ON the roads through Ethiopia’s highlands traffic raises a brick-red haze that coats your clothes, powders your skin and starts a creaking in your lungs. Despite the dust people wear white. Farmers wrap themselves in bleached cotton. Village funerals look like fields of snow. At churches and shrines white is the pilgrim’s color.
I wear it too, protectively: long-sleeved white shirt, tennis cap, Neutrogena sun block. A pilgrim? Why not?
I’m here for something I’ve longed to see, Ethiopia’s holy cities: Aksum, the spiritual home of this east African country’s Orthodox Christian faith and, especially, the mountain town of Lalibela, with its cluster of 13th-century churches some 200 miles to the south.
Lalibela was conceived as a paradise on earth. And its 11 churches, cut from living volcanic rock, are literally anchored in the earth. In scale, number, and variety of form there’s no architecture or sculpture quite like them anywhere. They’re on the global tourist route now, though barely. To Ethiopian devotees they’ve been spiritual lodestars for eight centuries, and continue to be.
Heaven seekers and art seekers are, in some ways, kindred souls, impelled to spend precious time and travel mad distances in search of places and things that will, somehow, fill them up, complete them. For the religious, pilgrimage is a dress rehearsal for salvation. For the art seeker, it can transform a wish list of experiences into a catalog of permanent, extended, relivable memories. But why do art seekers go to the particular places and things they do? This is a personal matter; complicated, with roots in the past.
As an American teenager in the early 1960s I sensed Africa all around me, secondhand. African independence was on the evening news; names like Lumumba, Nkrumah and Senghor chanted by jubilant crowds. “Civil rights” was turning into “black power,” with preachers in suits replaced by Huey Newton holding a spear in one hand, a shotgun in the other.
In college I took an anthropology course called “Primitive Art.” It met in an ethnological museum that had a collection of masks from West and Central Africa. I loved them instantly, these things made for dancing, healing, telling stories, changing identities. They looked old but felt new. I wanted to go to where they came from.
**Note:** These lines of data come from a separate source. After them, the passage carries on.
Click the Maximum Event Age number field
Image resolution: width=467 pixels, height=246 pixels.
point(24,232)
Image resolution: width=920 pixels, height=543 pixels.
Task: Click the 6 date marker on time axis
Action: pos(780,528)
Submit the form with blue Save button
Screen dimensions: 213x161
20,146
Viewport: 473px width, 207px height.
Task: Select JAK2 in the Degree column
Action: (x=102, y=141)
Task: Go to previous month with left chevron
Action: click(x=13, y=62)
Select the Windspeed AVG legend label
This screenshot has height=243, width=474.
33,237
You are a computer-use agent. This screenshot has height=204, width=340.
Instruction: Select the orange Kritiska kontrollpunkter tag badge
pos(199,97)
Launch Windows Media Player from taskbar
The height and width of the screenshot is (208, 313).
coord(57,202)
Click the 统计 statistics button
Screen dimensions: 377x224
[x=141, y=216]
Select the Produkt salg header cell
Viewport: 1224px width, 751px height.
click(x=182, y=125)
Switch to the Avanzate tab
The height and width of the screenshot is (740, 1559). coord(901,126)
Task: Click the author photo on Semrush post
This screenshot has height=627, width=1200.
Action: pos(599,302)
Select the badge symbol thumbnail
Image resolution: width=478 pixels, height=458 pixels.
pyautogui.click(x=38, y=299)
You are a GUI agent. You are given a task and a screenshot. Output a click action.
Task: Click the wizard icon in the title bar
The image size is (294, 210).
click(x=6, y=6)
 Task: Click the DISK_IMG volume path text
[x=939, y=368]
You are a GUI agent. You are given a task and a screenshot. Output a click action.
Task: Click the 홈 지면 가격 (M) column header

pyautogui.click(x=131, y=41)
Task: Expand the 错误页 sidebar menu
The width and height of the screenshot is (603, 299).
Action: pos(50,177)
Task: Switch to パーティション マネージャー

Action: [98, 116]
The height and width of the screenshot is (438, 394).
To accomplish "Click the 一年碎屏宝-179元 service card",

But not ready yet, I went that first college summer to Europe, where I dashed through countless museums in 15 countries before ending up in Istanbul. Again, love, immediate. One look at Byzantine art — the lifting-off dome of Hagia Sophia, the Buddha-calm saints of the Chora mosaics — confirmed what I had begun to suspect: my compass was not set westward.
At that point I didn’t yet know that Byzantium and sub-Saharan Africa had once fruitfully intersected. I later learned, and that intersection is what I’ve come to Ethiopia to see.
The history of Ethiopian culture is deep, going back — if the national epic, the “Kebra Negast” or “Glory of Kings,” can be believed — to at least the 10th century B.C., when an Ethiopian ruler, the biblical Queen of Sheba, traveled to Jerusalem in search of the wisdom of Solomon. The two monarchs met, bonded and had a son, Menelik, who would become Ethiopia’s first emperor.
Solomon, the story goes, wanted to name Menelik as his heir. But the young prince, with Africa on his mind, left Jerusalem behind. He did not, however, leave empty-handed. Secretly he took with him the Ark of the Covenant, which held the tablets given by God to Moses, and brought it to Ethiopia, in effect, establishing a new Israel there.
History, if that’s what this is, then fades out for stretch, until around 300 B.C., when a new empire coalesces in northern Ethiopia, with the city of Aksum as its capital and a still-existing group of immense stone stelae, carved with architectural features, as its grand monument. Another fade-out. By the fourth century A.D. Ethiopia has become officially Christian, and the Ark is in Aksum, enshrined in a cathedral named St. Mary of Zion, where it remains.
Its presence makes Aksum the country’s holiest city, and St. Mary of Zion its holiest shrine, though materially both have seen better days. The town is a sketchy, low-rise place perched on a still barely tapped archaeological site. The original cathedral was leveled by a Muslim army in the 16th century. Its modern replacement is a circular domed structure built by Ethiopia’s last emperor, Haile Selassie, in the early 1960s.
It’s a curious thing. Its wide, unbroken interior has the blank, functional ambience of a skating rink. And it doesn’t feel quite finished, as final touches of some kind were still needed. On a day I visited the church was closed to the public.
Benches were roughly lined up. Free-standing paintings of the Virgin and saints, in a melty neo-Romantic style, leaned against walls.
Two men on a scaffold were working on, or perhaps touching up, a mural.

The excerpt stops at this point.